📐 Understanding Epipolar Geometry

The mathematical foundation of stereo vision and 3D reconstruction

🎯 What is Epipolar Geometry?

Epipolar geometry describes the geometric relationship between two cameras viewing the same 3D scene. It's the fundamental constraint that makes stereo vision and 3D reconstruction possible.

                The Key Insight: When a point P in 3D space is viewed by two cameras, the image of P in one camera constrains where P can appear in the other camera—not to a single point, but to a line called the epipolar line.
            

The Epipolar Constraint

Consider a point P in 3D space observed by two cameras. Let p and p' be its projections in the left and right images. The epipolar constraint states that:

The 3D point P, the two camera centers O and O', and the two image points p and p' all lie on a single plane called the epipolar plane.
The intersection of this epipolar plane with each image plane creates a line—the epipolar line.
Given a point p in one image, its corresponding point p' must lie on the corresponding epipolar line in the other image.

Key Concepts

Baseline: The line connecting the two camera centers
Epipole: The point where the baseline intersects each image plane (where one camera "sees" the other camera's center)
Epipolar Line: The line on which a corresponding point must lie
Epipolar Plane: The plane containing the baseline and a 3D point

🔄 Stereo Rectification

Rectification is a transformation that simplifies stereo matching by warping both images so that corresponding epipolar lines become horizontal and aligned.

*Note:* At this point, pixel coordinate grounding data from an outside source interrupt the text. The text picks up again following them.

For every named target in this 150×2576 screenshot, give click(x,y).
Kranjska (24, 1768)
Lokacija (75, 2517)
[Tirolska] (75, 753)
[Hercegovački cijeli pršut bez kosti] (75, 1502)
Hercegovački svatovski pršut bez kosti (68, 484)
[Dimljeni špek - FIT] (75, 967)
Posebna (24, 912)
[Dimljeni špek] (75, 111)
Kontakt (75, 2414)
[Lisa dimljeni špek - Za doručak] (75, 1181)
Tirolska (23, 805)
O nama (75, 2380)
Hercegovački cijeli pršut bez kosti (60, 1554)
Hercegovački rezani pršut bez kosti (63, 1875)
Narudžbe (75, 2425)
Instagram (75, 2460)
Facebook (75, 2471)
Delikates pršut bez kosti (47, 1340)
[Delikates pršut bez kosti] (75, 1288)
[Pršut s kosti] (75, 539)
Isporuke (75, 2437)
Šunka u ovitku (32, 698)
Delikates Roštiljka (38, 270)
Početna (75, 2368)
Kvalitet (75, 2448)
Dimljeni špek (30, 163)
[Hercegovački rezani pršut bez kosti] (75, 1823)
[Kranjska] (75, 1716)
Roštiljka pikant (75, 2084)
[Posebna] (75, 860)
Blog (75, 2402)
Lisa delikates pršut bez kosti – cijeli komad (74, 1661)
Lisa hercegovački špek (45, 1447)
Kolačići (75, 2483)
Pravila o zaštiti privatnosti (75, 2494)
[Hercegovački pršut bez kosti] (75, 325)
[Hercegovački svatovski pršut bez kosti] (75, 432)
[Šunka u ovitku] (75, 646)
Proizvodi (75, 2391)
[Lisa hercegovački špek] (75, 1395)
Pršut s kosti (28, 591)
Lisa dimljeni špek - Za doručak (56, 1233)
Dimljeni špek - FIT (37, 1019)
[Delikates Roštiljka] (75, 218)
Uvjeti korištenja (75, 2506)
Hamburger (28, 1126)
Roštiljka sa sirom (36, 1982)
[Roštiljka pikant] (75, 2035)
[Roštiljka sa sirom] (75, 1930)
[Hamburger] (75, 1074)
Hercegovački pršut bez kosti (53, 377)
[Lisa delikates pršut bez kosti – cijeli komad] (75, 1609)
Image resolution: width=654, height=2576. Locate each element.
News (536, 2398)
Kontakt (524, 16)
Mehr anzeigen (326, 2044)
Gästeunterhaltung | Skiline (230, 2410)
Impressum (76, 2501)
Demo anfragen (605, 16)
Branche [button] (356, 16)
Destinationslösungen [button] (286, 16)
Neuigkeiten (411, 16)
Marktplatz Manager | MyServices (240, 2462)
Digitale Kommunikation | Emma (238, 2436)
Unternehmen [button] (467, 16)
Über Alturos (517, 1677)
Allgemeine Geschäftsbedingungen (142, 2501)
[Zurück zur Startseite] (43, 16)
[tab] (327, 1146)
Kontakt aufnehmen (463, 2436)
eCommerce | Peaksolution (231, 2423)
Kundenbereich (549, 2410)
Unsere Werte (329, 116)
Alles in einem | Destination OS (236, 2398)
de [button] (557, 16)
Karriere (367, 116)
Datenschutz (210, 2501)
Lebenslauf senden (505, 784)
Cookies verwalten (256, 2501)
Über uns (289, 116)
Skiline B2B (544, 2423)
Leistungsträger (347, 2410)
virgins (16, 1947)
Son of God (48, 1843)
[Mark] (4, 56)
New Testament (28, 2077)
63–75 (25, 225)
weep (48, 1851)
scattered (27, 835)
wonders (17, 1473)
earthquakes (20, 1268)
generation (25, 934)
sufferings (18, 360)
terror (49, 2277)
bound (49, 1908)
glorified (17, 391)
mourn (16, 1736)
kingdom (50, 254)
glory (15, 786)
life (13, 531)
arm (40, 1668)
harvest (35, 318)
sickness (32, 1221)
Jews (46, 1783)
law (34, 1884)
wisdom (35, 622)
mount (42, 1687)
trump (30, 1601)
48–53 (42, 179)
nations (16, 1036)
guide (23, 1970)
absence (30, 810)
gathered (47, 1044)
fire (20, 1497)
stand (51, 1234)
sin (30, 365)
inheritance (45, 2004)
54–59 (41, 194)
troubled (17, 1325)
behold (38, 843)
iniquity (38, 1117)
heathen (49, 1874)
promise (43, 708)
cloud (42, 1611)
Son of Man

                Why Rectify? After rectification, corresponding points in the left and right images lie on the same row. This reduces the 2D search problem to a 1D search along horizontal lines, dramatically simplifying and speeding up stereo matching algorithms.
            

The Rectification Process

Compute the fundamental/essential matrix describing the epipolar geometry between cameras
Find homography matrices H_L and H_R that transform each image
Apply the transformations to warp both images
Result: Epipolar lines become horizontal scan lines

Properties of Rectified Images

All epipolar lines are horizontal
Corresponding epipolar lines have the same vertical coordinate
The epipoles are at infinity (parallel epipolar lines)
Stereo matching becomes a 1D search problem

📊 Mathematical Foundation

The Fundamental Matrix

The fundamental matrix F encodes the epipolar geometry between two uncalibrated cameras. For corresponding points p and p':

p'^T F p = 0

This equation states that if p and p' are projections of the same 3D point, they satisfy this constraint.

The Essential Matrix

When cameras are calibrated (intrinsic parameters known), we use the essential matrix E which relates normalized image coordinates. The relationship is:

E = K'^T F K

where K and K' are the camera intrinsic matrices.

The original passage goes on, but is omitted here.